Exercise 1
Translate this sentence from the article on the village of Ərəbyengicə into Spanish: "It is located 12 km in the south from the district center, on the left bank of the Arpachay River."
Exercise 2
According to the article on the village of Ərəbyengicə, what is the approximate area of the ancient settlement monument?
Exercise 3
Extend the article on the village of Ərəbyengicə, picking up right after its final sentence.

- Ərəbyengicə
- Coordinates: 39°28′31″N 44°57′00″E﻿ / ﻿39.47528°N 44.95000°E
- Country: Azerbaijan
- Autonomous republic: Nakhchivan
- District: Sharur

Population (2005)^{[citation needed]}
- • Total: 894
- Time zone: UTC+4 (AZT)

= Ərəbyengicə =

Ərəbyengicə (also, Ərəb Yengicə, Arab Yengidzha, Erebyengicesi) is a village and municipality in the Sharur District of Nakhchivan Autonomous Republic, Azerbaijan. It is located 12 km in the south from the district center, on the left bank of the Arpachay River. Its population is busy with farming and animal husbandry. There are secondary school, club and a medical center in the village. It has a population of 894.

==Etymology==
The name of Ərəbyengicə (Arabyengidzha) village made out from the words of ərəb (etno-name) and yengicə (new, fresh) means "new Arab village, or the new founded Arab village".

==Historical and archaeological monuments==
===Ərəbyengicə===
Ərəbyengicə is an ancient settlement in Sharur region. It is located south of the village of Ərəbyengicə (Erebyengicesi), about 200 meters north from the Araz River.

The area of the monument approximately is 0.8 hectares. During the farm works, the monument were badly damaged and only remained a central part in 80–90 cm of height.

Records drawn from a dataset
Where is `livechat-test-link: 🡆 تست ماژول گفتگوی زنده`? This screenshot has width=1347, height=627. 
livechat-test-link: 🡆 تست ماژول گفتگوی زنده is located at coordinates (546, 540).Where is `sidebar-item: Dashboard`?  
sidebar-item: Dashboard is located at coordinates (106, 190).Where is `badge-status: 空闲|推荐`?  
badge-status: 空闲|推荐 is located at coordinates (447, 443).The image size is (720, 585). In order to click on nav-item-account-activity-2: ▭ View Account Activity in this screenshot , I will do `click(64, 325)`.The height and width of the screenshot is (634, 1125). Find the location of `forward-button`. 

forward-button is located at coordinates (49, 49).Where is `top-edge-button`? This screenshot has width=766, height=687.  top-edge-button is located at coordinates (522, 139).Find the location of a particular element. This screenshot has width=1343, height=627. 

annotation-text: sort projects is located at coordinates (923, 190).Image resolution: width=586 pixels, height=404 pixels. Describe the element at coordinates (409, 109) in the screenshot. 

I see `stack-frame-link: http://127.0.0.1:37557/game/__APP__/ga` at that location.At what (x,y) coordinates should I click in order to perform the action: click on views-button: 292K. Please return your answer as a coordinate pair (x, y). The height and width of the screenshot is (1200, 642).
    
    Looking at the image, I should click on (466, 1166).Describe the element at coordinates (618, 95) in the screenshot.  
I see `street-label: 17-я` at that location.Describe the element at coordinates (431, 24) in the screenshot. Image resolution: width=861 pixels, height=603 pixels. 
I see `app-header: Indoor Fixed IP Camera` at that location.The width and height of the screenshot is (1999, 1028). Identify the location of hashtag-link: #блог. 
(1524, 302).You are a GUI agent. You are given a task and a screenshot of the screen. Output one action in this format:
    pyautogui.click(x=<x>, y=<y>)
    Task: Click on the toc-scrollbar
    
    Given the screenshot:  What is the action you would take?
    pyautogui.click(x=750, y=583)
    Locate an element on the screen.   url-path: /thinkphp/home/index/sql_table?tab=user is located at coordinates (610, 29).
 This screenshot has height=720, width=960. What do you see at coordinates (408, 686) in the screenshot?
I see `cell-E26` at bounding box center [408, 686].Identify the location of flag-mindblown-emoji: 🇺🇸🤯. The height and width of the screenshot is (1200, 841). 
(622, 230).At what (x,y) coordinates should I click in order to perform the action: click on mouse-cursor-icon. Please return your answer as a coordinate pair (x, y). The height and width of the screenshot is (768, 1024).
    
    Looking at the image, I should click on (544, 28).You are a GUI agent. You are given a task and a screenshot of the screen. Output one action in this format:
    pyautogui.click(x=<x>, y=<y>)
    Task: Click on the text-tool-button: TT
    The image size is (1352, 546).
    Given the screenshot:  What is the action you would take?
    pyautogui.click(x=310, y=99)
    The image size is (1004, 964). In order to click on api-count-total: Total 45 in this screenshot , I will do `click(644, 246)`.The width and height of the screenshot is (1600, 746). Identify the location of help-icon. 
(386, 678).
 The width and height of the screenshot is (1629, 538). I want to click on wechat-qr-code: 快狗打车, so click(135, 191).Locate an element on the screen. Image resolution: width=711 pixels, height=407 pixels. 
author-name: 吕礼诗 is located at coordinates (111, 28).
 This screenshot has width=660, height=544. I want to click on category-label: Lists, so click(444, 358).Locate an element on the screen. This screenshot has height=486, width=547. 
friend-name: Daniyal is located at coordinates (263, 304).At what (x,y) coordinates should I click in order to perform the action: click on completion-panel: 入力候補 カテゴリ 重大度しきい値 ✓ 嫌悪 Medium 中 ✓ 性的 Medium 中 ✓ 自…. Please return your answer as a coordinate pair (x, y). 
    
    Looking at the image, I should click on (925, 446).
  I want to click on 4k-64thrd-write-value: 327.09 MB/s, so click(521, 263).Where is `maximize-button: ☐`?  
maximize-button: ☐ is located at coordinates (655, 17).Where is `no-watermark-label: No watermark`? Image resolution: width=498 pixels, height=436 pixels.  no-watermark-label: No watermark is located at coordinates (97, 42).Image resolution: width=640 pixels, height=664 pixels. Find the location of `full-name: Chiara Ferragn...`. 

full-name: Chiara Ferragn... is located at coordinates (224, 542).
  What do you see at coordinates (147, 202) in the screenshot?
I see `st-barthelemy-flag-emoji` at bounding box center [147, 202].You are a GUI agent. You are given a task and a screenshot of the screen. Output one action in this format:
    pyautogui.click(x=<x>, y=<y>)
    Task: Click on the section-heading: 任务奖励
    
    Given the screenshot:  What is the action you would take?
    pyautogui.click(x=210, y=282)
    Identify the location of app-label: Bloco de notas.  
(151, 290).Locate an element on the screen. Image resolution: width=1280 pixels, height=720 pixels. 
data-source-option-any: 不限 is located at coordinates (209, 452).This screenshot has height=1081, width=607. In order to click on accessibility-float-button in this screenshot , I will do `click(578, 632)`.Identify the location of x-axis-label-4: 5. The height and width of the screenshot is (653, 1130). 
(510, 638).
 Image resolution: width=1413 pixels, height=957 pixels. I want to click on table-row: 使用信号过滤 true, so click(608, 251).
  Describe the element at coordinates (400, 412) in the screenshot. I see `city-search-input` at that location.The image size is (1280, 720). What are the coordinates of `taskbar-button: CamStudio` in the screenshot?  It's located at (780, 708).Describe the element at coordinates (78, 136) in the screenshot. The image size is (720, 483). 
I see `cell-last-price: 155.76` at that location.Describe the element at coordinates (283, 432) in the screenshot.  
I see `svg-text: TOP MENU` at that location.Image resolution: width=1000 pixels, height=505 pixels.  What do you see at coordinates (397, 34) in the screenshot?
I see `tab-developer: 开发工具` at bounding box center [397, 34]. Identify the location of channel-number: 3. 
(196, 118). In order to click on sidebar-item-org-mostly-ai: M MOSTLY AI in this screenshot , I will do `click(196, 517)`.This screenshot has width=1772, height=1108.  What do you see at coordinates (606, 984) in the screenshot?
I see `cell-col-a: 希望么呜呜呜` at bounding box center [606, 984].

Exercise output 1
Está situado a 12 km al sur del centro del distrito, en la orilla izquierda del río Arpachay.

Exercise output 2
About 0.8 hectares.

Exercise output 3
The collected materials here show the existence of cultural layers of the Eneolithic and Kura–Araxes culture. Because of the Eneolithic ceramic fragments made from clay are small, it is not possible to determine the exact forms of pots. The edge of the mouth of the pots is cut straight. There are examples of both well and poorly fired vessels. Surfaces were slightly smoothed. In general, the ceramic is close to the materials of Kultepe I. In the settlement, the remains of obsidian have been found. The settlement belongs to the 4th and 3rd millenniums BC.

Chaff-faced and chaff-tempered ware has been found here. Sometimes this pottery also has combed surfaces; it is typical of the Late Chalcolithic of Southern Azerbaijan, and of Nakhchivan region. It is also found in north-western Iran. Similar pottery is found at Kültepe I, Khalaj, Sederek, and Kul Tepe of Marand in Iran.